▶ _What you need to do_: Among the entries below, take the line with "How do I perform: Toggle" and the line with "You are a computer-use", and output them and every line between them exactly, with nothing else.

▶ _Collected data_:
============================================================
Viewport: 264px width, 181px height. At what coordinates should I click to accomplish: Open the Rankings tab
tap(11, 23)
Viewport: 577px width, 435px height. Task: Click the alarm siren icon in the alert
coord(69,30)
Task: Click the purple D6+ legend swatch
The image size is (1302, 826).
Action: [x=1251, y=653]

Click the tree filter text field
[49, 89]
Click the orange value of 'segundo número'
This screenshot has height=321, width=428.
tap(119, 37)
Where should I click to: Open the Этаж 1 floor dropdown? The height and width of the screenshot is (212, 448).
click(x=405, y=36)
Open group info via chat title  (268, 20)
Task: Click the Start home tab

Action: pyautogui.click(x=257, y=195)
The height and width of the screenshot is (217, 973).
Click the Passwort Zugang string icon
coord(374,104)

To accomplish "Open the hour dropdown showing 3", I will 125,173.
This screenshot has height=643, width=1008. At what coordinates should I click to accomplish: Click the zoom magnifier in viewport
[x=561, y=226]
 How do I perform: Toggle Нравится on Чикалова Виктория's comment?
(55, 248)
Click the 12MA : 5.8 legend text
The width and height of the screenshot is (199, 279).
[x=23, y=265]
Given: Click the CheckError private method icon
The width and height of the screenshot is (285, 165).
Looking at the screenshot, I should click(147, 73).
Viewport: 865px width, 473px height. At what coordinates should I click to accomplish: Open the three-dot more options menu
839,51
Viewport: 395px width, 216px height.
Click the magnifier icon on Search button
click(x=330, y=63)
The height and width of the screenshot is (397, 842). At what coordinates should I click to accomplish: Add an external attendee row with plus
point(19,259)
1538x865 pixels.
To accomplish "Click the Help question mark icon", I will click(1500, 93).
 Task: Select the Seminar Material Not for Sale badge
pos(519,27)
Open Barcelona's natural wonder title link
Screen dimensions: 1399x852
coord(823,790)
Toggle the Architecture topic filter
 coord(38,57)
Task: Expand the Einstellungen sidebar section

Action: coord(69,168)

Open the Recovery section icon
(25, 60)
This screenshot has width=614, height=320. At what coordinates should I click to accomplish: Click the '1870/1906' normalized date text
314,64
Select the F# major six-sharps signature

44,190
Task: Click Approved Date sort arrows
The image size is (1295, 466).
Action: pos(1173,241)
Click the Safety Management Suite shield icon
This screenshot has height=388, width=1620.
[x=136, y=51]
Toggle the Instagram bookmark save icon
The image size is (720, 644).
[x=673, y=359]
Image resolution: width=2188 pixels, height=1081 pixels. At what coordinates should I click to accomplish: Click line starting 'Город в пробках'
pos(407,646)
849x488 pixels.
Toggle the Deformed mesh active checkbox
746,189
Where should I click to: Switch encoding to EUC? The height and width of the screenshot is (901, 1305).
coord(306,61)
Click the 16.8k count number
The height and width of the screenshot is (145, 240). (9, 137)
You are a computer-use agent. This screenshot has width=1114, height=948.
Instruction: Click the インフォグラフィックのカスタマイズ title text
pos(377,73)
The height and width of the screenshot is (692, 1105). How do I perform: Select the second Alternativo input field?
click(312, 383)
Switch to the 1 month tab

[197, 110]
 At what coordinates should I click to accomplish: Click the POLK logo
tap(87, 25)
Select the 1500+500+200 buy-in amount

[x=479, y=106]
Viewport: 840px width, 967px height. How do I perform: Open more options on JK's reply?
============================================================
▶ _Solution_:
 How do I perform: Toggle Нравится on Чикалова Виктория's comment?
(55, 248)
Click the 12MA : 5.8 legend text
The width and height of the screenshot is (199, 279).
[x=23, y=265]
Given: Click the CheckError private method icon
The width and height of the screenshot is (285, 165).
Looking at the screenshot, I should click(147, 73).
Viewport: 865px width, 473px height. At what coordinates should I click to accomplish: Open the three-dot more options menu
839,51
Viewport: 395px width, 216px height.
Click the magnifier icon on Search button
click(x=330, y=63)
The height and width of the screenshot is (397, 842). At what coordinates should I click to accomplish: Add an external attendee row with plus
point(19,259)
1538x865 pixels.
To accomplish "Click the Help question mark icon", I will click(1500, 93).
 Task: Select the Seminar Material Not for Sale badge
pos(519,27)
Open Barcelona's natural wonder title link
Screen dimensions: 1399x852
coord(823,790)
Toggle the Architecture topic filter
 coord(38,57)
Task: Expand the Einstellungen sidebar section

Action: coord(69,168)

Open the Recovery section icon
(25, 60)
This screenshot has width=614, height=320. At what coordinates should I click to accomplish: Click the '1870/1906' normalized date text
314,64
Select the F# major six-sharps signature

44,190
Task: Click Approved Date sort arrows
The image size is (1295, 466).
Action: pos(1173,241)
Click the Safety Management Suite shield icon
This screenshot has height=388, width=1620.
[x=136, y=51]
Toggle the Instagram bookmark save icon
The image size is (720, 644).
[x=673, y=359]
Image resolution: width=2188 pixels, height=1081 pixels. At what coordinates should I click to accomplish: Click line starting 'Город в пробках'
pos(407,646)
849x488 pixels.
Toggle the Deformed mesh active checkbox
746,189
Where should I click to: Switch encoding to EUC? The height and width of the screenshot is (901, 1305).
coord(306,61)
Click the 16.8k count number
The height and width of the screenshot is (145, 240). (9, 137)
You are a computer-use agent. This screenshot has width=1114, height=948.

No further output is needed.